-- DIRECTIONS FOR THIS TASK --
Going through the material below, please gather all lines with the word "logo" in them.

-- DATA UNDER STUDY --
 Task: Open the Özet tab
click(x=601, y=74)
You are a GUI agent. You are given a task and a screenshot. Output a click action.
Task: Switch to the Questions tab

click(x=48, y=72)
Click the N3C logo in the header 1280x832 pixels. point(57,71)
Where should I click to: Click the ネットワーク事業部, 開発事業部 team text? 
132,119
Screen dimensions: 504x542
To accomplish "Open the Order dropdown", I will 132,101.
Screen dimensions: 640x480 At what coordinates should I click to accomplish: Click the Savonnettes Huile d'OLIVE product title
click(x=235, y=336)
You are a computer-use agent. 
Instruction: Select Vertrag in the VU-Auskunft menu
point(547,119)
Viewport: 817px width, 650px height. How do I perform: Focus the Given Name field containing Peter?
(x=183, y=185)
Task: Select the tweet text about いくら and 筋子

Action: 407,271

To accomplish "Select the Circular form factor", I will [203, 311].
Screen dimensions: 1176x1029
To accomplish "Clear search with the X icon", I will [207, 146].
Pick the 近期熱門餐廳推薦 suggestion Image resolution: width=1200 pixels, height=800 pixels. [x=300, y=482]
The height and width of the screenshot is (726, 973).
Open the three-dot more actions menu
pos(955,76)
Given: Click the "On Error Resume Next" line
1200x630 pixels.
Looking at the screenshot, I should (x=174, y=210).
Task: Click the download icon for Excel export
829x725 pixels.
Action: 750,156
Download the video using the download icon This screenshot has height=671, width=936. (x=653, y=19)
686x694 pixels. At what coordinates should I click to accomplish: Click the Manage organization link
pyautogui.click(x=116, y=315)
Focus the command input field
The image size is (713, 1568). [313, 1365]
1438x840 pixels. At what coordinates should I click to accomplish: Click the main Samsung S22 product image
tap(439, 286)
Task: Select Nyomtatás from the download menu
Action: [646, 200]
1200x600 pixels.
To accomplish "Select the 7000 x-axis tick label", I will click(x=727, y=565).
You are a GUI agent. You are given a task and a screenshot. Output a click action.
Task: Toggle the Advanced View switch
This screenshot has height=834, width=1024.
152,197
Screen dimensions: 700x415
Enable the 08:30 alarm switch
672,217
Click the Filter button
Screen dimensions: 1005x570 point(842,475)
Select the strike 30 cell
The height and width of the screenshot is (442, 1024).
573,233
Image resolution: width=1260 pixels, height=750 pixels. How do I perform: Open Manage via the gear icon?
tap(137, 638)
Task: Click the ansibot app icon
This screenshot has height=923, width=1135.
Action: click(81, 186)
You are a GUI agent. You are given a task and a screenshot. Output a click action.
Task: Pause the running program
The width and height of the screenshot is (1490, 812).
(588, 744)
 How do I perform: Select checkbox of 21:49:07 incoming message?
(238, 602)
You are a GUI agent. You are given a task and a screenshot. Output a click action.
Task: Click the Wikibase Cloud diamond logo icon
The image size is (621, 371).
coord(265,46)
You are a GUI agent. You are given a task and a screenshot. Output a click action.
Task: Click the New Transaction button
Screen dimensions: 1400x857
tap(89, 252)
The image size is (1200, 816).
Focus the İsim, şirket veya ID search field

-- ANSWER TO THIS EXERCISE --
Click the N3C logo in the header 1280x832 pixels. point(57,71)
Task: Click the Wikibase Cloud diamond logo icon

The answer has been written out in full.